* _ACTIVITY_: All lines below containing the string "computer" are to be copied.

(Stored dataset items)

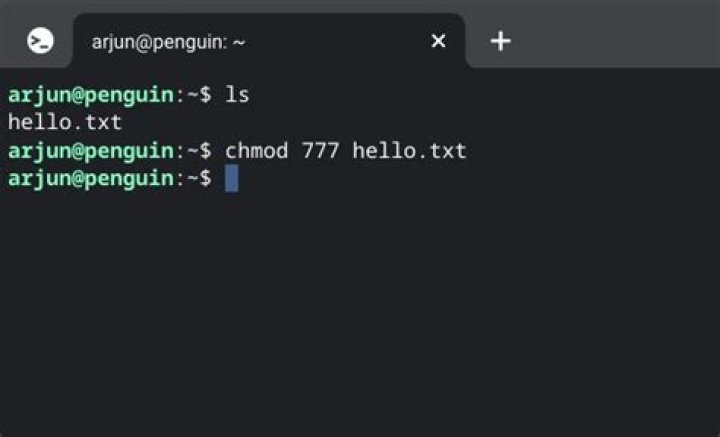
Task: Click the tilde on the ls prompt line
Action: (192, 96)
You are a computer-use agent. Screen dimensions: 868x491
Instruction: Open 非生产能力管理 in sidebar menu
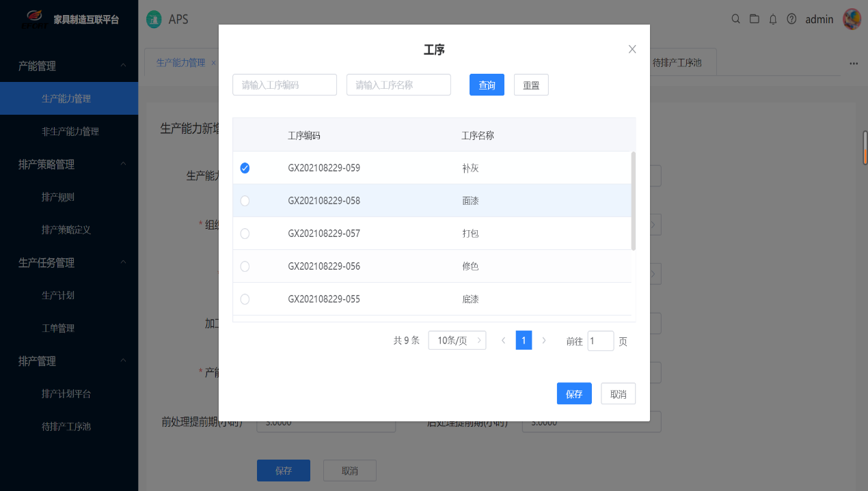[70, 132]
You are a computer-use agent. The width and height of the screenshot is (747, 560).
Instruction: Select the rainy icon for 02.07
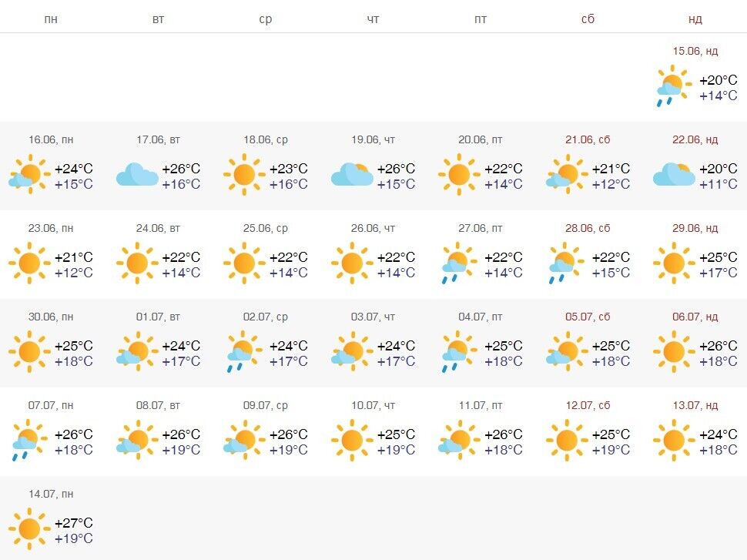click(x=244, y=352)
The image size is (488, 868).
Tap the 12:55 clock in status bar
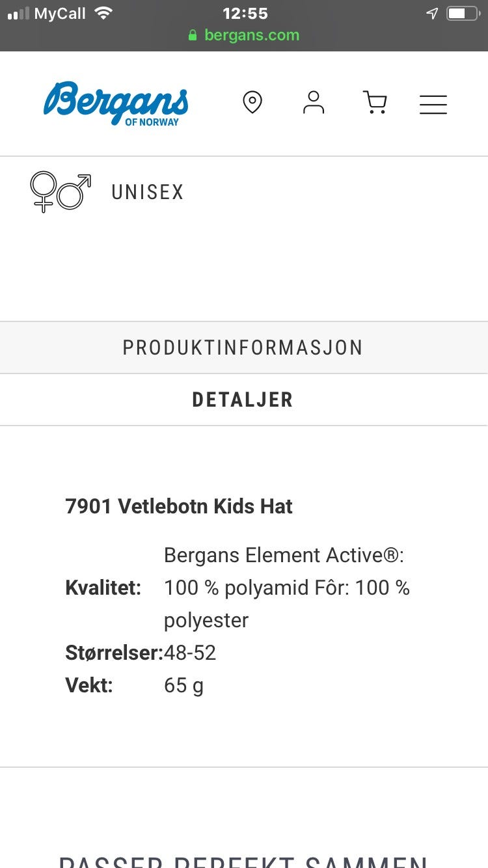(x=245, y=13)
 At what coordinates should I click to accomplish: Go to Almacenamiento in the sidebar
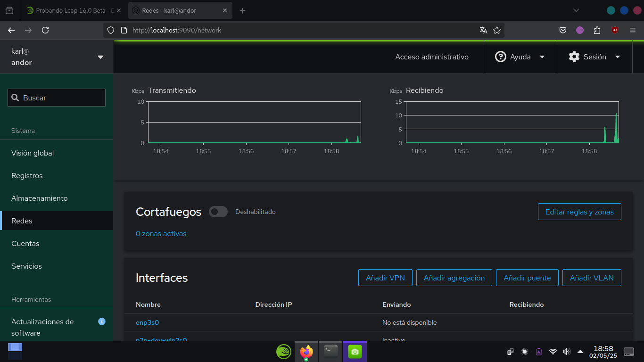point(40,198)
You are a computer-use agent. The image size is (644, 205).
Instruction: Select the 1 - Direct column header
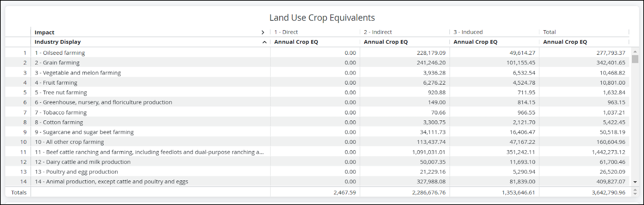coord(286,32)
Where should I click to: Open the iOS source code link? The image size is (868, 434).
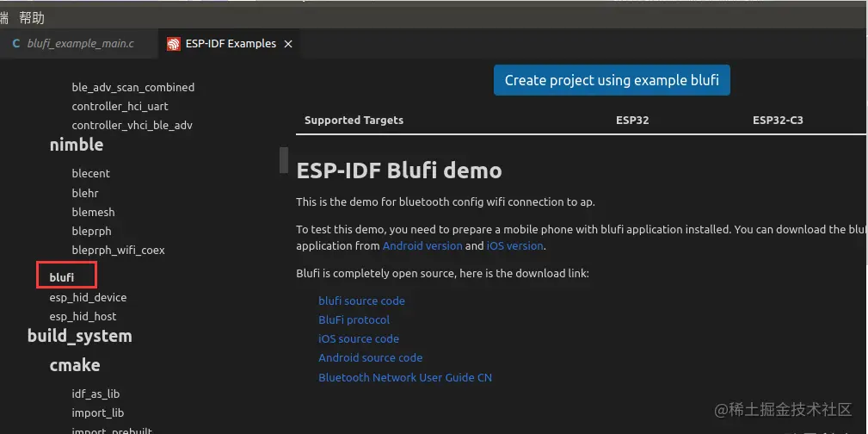coord(359,338)
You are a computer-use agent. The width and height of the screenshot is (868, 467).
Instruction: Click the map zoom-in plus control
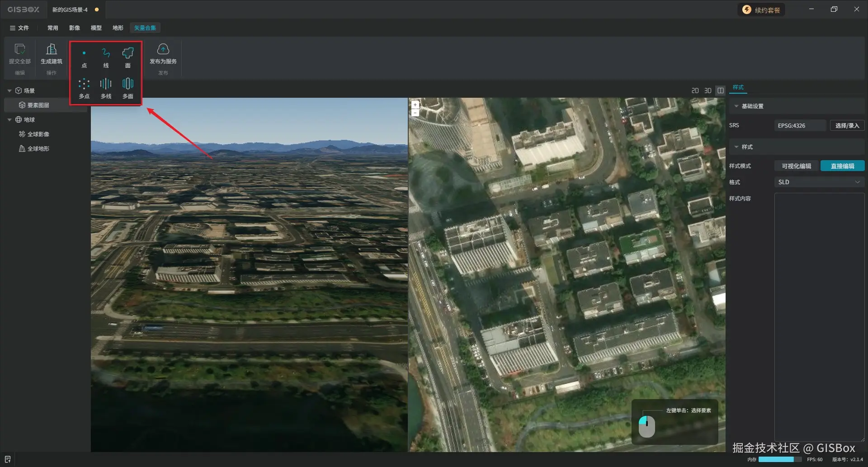tap(415, 105)
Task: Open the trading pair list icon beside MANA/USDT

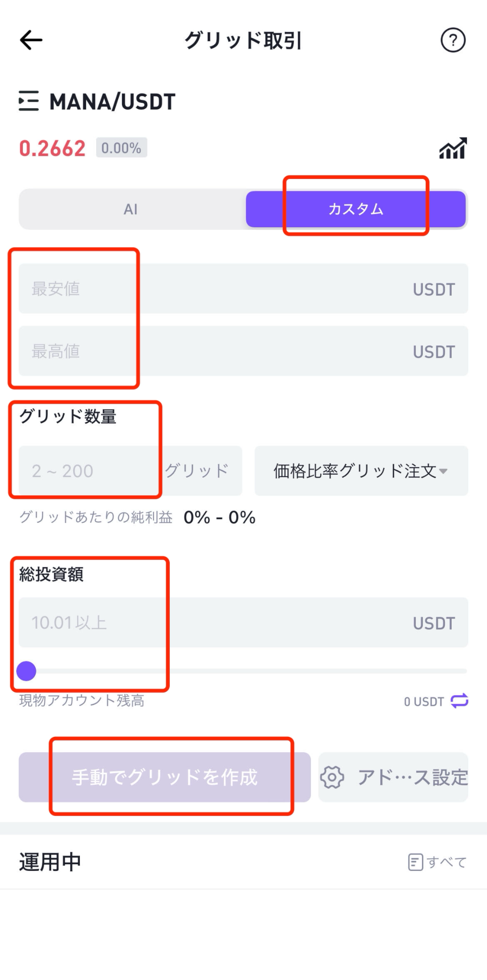Action: pyautogui.click(x=29, y=101)
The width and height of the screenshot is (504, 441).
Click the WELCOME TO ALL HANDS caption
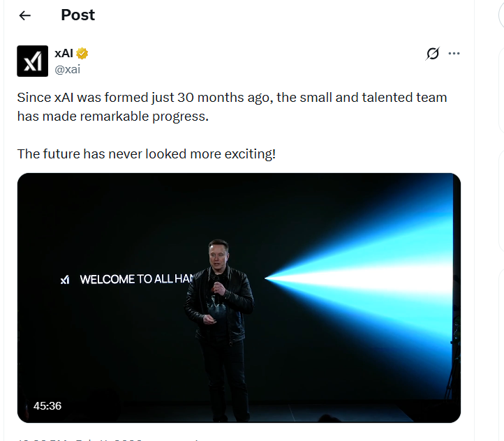(136, 279)
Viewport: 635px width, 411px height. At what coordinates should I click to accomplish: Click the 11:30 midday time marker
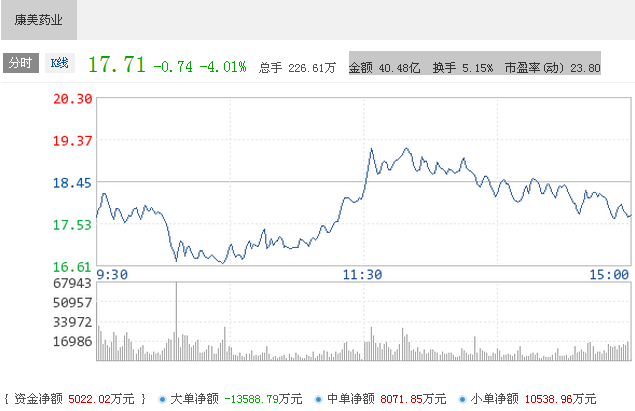click(x=362, y=275)
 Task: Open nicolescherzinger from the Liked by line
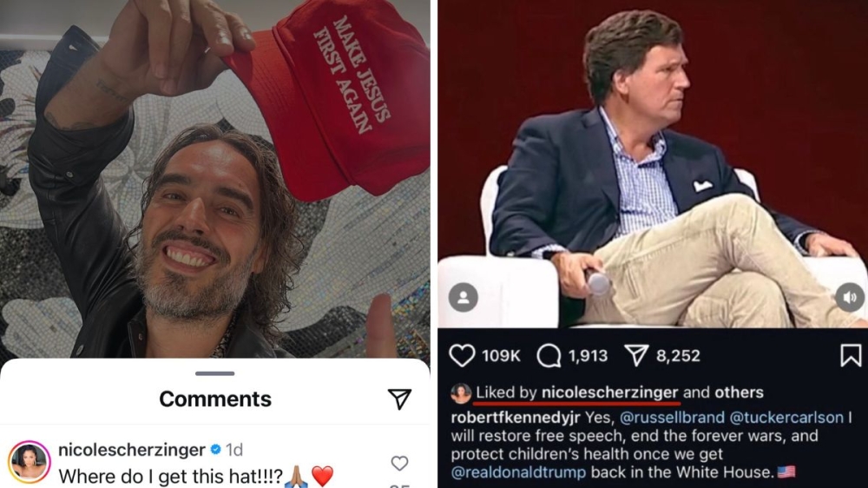click(x=609, y=392)
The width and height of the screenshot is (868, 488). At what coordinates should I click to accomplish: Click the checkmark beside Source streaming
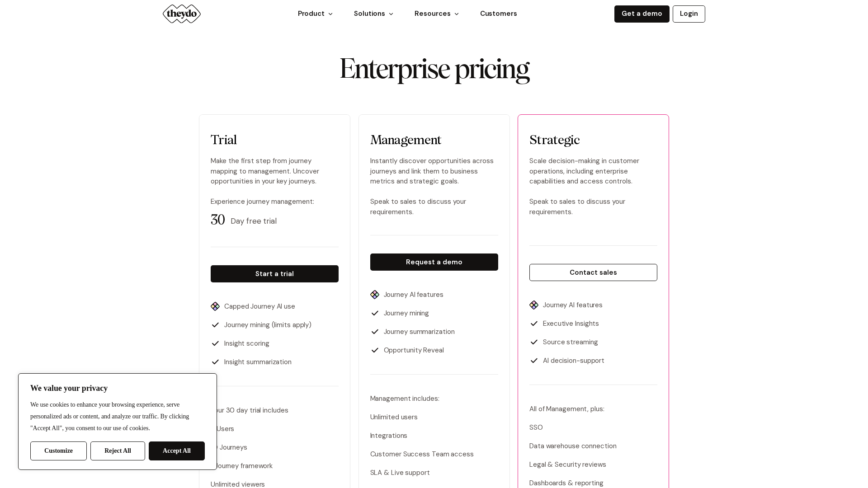click(534, 342)
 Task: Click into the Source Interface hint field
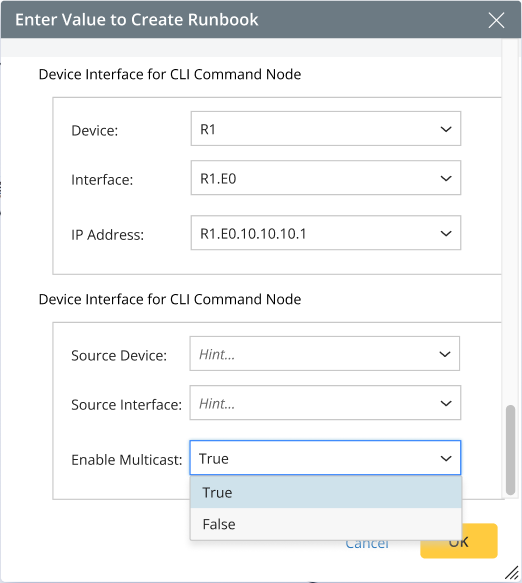[325, 403]
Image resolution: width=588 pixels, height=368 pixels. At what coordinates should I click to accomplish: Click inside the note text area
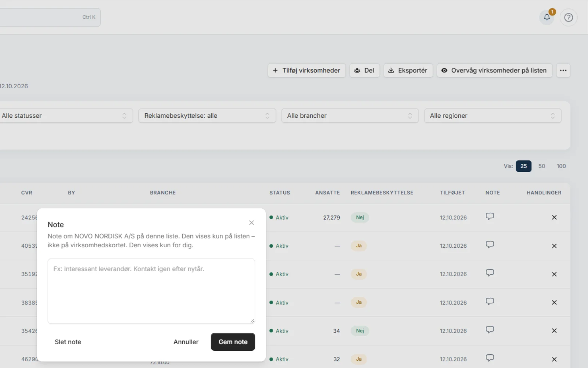pos(151,291)
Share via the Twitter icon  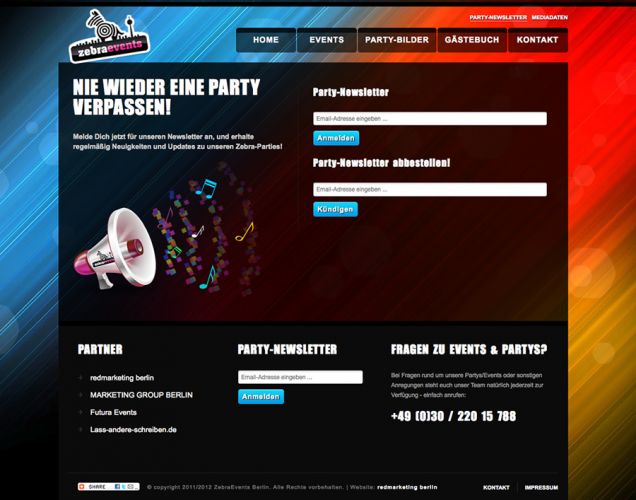[124, 487]
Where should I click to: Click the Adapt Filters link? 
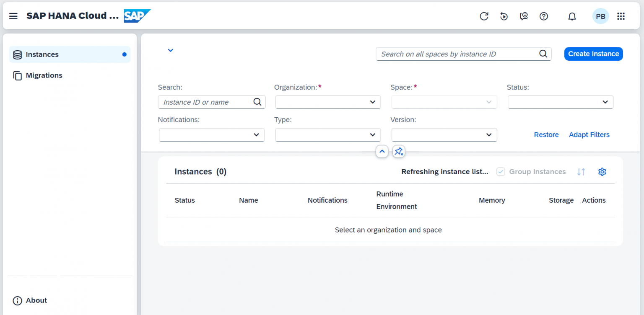589,134
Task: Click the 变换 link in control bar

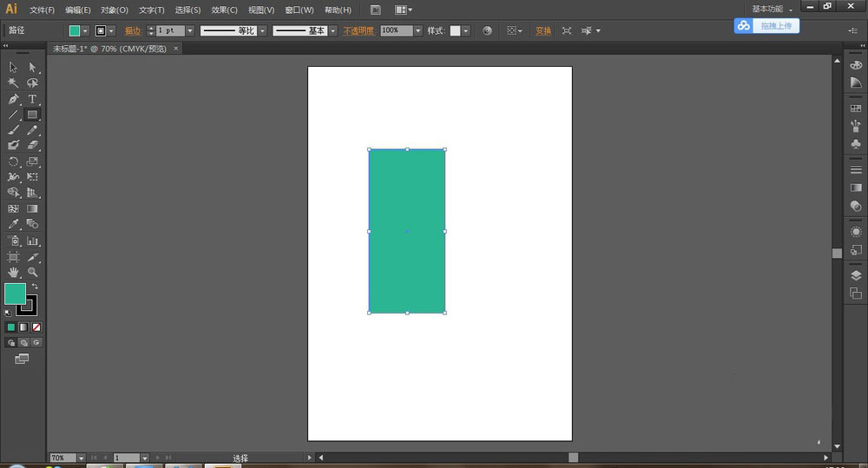Action: pyautogui.click(x=543, y=30)
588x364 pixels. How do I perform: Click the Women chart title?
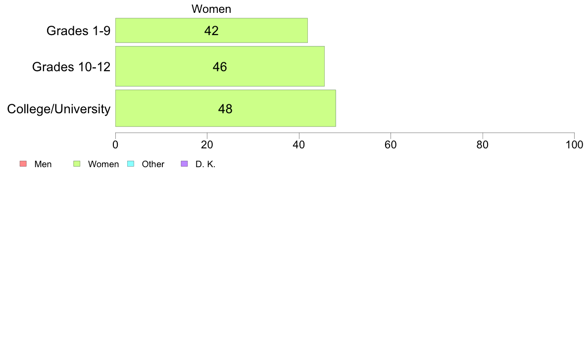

* _TASK RESPONSE_:
You are a computer-use agent. Screen dimensions: 868x491
You are a computer-use agent. The width and height of the screenshot is (747, 560).
You are a computer-use agent. The image size is (644, 205).
You are a computer-use agent. The width and height of the screenshot is (868, 467).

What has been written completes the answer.